A man tosses a 50.0 g ball straight upward from the ground at 25m/s. at the same time a friend drops a 50.0g ball from a 20.0m tree. how long will it take each ball to hit the ground, how high will the balls rise, how much energy is possessed in each ball. at what height will the balls pass each other?

Question

A man tosses a 50.0 g ball straight upward from the ground at 25m/s. at the same time a friend drops a 50.0g ball from a 20.0m tree. how long will it take each ball to hit the ground, how high will the balls rise, how much energy is possessed in each ball. at what height will the balls pass each other?

Answer 1

a. Balll #1: V = Vo + g*Tr = 0 @ max Ht.

Tr = -Vo/g = -25/-9.8 = 2.55 s. = Rise
time.

Tf = Tr = 2.55 s. = Fall time.

Tr+Tf = 2.55 + 2.55 = 5.10 s. = Time to
hit gnd.

Ball #2: h = 0.5g*t^2 = 20.0 m.
4.9*t^2 = 20
t^2 = 4.08
Tf = 2.02 s. = Fall time = time to hit gnd.

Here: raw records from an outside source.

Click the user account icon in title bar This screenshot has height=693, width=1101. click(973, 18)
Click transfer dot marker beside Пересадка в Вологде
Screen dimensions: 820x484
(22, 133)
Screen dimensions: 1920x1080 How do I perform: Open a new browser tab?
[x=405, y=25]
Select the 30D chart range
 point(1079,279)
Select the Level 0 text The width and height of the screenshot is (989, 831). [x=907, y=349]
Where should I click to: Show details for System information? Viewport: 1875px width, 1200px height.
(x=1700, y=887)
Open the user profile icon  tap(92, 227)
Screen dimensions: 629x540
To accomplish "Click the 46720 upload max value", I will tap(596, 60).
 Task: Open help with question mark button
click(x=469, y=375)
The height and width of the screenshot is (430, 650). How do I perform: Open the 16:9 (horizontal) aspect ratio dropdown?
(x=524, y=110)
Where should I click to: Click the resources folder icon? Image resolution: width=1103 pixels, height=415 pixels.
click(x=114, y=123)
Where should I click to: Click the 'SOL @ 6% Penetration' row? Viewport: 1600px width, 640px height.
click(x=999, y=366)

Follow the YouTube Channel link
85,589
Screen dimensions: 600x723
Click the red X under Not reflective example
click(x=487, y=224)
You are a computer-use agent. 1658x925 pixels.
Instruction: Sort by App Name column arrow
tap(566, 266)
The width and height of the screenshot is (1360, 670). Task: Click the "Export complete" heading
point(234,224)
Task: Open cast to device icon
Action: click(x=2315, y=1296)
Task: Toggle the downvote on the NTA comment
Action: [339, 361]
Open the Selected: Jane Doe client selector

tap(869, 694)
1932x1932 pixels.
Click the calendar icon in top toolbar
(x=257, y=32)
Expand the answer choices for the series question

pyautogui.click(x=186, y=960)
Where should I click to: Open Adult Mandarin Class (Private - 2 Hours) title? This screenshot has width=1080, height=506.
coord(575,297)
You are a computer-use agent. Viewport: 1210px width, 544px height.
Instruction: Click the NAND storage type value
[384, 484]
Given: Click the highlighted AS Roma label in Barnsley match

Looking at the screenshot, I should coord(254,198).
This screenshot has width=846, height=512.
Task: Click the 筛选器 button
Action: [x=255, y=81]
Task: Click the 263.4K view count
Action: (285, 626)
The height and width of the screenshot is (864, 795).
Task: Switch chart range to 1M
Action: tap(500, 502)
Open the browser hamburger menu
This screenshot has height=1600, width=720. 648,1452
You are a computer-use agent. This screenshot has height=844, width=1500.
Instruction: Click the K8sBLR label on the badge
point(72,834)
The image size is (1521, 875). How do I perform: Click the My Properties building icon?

b. Ball #1: h = Vo*Tr + 0.5g*Tr^2 =
25*2.55 - 4.9*2.55^2 = 31.9 m. Above gnd.

Ball #2: Does not rise.

c. Ball #1: KE = PE = 0.5m*V^2 =
0.5*.05*25^2 = 15.625 J.

Ball #2: PE = KE = m*g*h = 0.05*9.8*20 =
9.8 J.

d. d1 + d2 = 20 m.
(25t-4.9t^2) + (4.9t^2) = 20
The squared terms cancel:
25t = 20
t = 0.8 s. = Time at which they pass each other.

h = 25t - 4.9t^2 = 25*0.8 - 4.9*0.8^2 =
16.9 m. = Ht. at which they pass each other.